Attention: Eds
1 December 2021
As the world recognises World Aids Day on 1 December 2021, forty years after the first AIDS cases were reported, much has changed in the world and South Africa has indeed made great progress in tackling the HIV pandemic.
“South Africa has made huge strides in the fight against HIV. All of our aspirations are captured within the National strategic plan which lays out how we are responding to HIV, AIDS and tuberculosis,” says Patrick Mdletshe a Lifelong Fellow at Tekano and national deputy chairperson of the Treatment Action Campaign (TAC) and Head of the CAPRISA Community Programme.
While much progress has been made, structural inequalities – which have worsened in the decades since SA’s widespread prevention campaigns began in the early 1990s – continue to obstruct HIV prevention and treatment efforts.
Tekano, as an organisation situated at the intersections of health and social justice, is keenly aware of the ways in which the COVID19 pandemic – and the nation-wide lockdown – exacerbated existing inequality, as well as the crises of poverty, unemployment, and deeply-entrenched racial divides. And that the pandemic has widened existing socio-economic inequalities and has subjected those already vulnerable – women, children, people with disabilities, gender-non-conforming individuals – to further victimisation and economic disempowerment.
And that the pandemic would, inevitably, have an impact on the sexual and reproductive health and wellbeing of women and girls, and drive sexually transmitted infections, including HIV.
The crime statistics released by Police Minister Cele on 21 November 2021, have vindicated the worst – but not entirely unexpected fears – of those of us who work for social justice and for whom ‘health’ is much more than being ‘the absence of disease’, but the total economic, social, environmental wellbeing of individuals.
The rape statistics and the high rates of child rape, which leads to children getting pregnant, are cause for national concern. While we have managed to put 6.4 million HIV positive people on ARTs, treatment without concerted efforts to prevent new infections – including preventing the rape of women and girls – will be to no avail.
13 000 of the 73 000 cases of assault reported between July and September were domestic-related and the rate of child murders has climbed by nearly a third. These statistics illustrate that South Africa is not doing enough to help women, especially young women and children, to prevent HIV infection.
How do we claim success when 10- to 14-year-olds are giving birth to children? Why is there no uproar and why are we not seeing all perpetrators of child-rape brought to book and made to account? What silences us? What enables us to call it “teenage pregnancy” and not “predatory male behaviour” that is putting the children of South Africa at risk?
The pandemic of violence against women and children in South Africa is one of the biggest structural obstacle in the attainment of health and well-being for women, children and other vulnerable groups; and in the country’s efforts to combat the spread of HIV.

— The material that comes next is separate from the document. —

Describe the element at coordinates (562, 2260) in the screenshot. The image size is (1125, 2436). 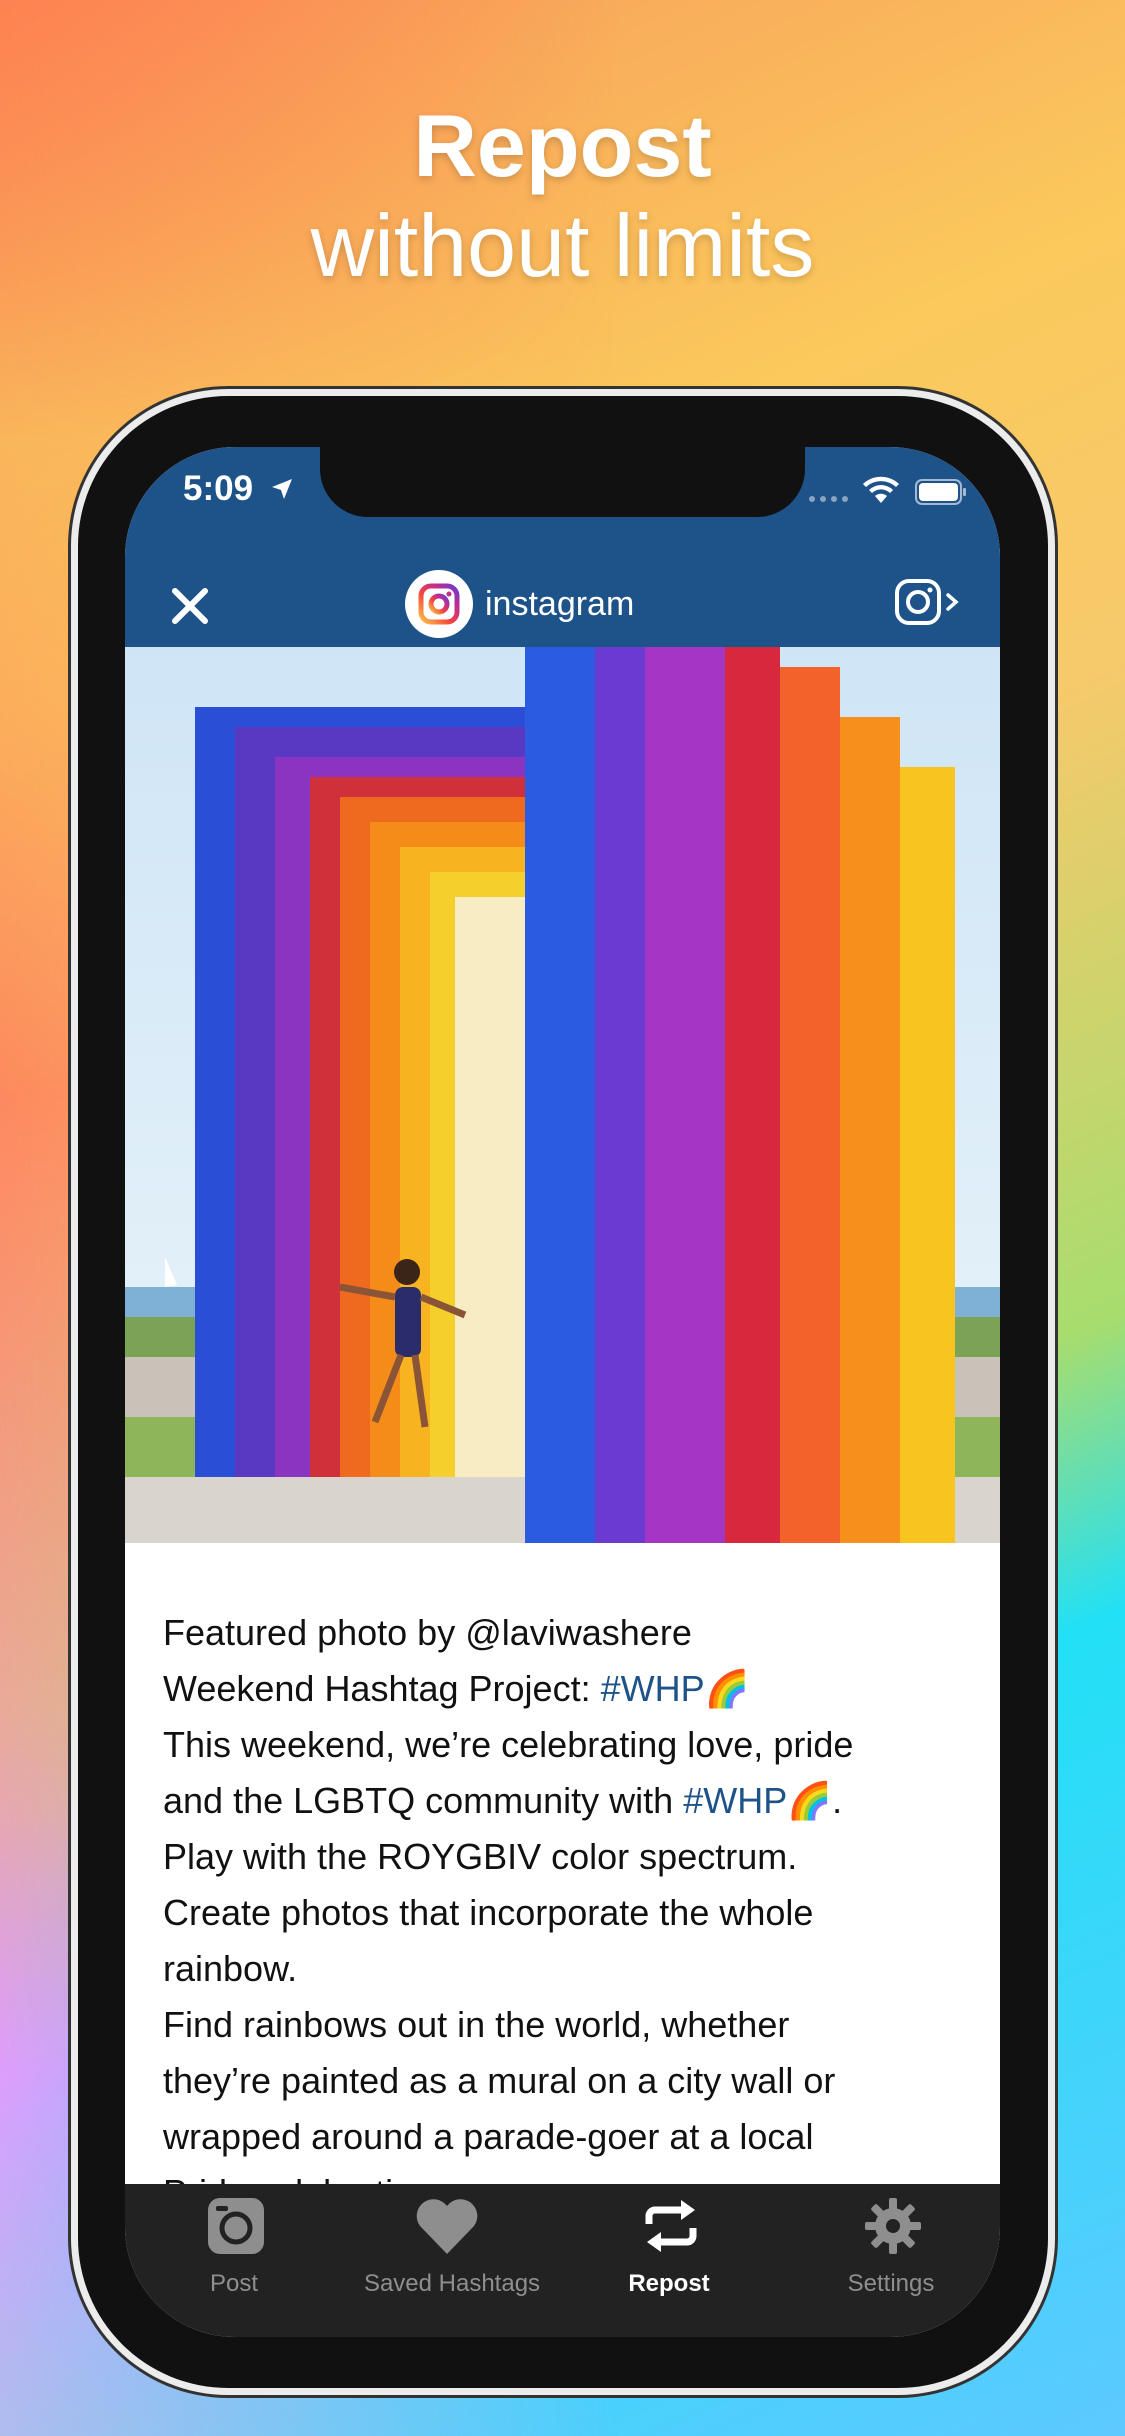
I see `bottom-tab-bar: Post Saved Hashtags Repost Settings` at that location.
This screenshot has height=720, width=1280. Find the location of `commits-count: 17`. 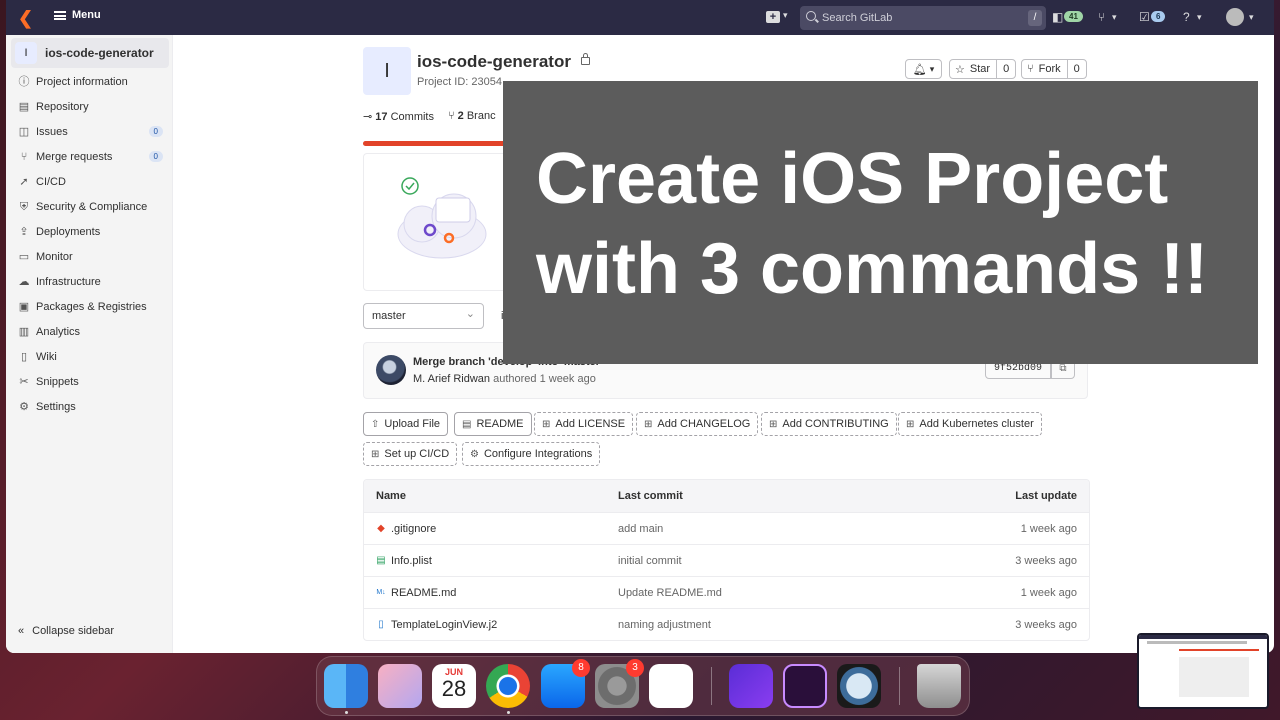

“Health and justice are inter-related, inter-dependent, and indivisible human rights,” says Tekano Chief Executive, Lebo Ramafoko.
“An equitable society is one in which justice has been served – and justice is served when health disparities are not entrenched by structural social advantage or disadvantage.
“The current scourge of violence against women and girls and other vulnerable groups, coupled with rising inequalities amongst key and vulnerable population groups, and the impact of the global pandemic, bring a renewed sense of urgency to address the entrenched structural and socio-economic inequalities driving HIV, including the wide-spread male predation driving GBV and HIV infections,” added Ms Ramafoko.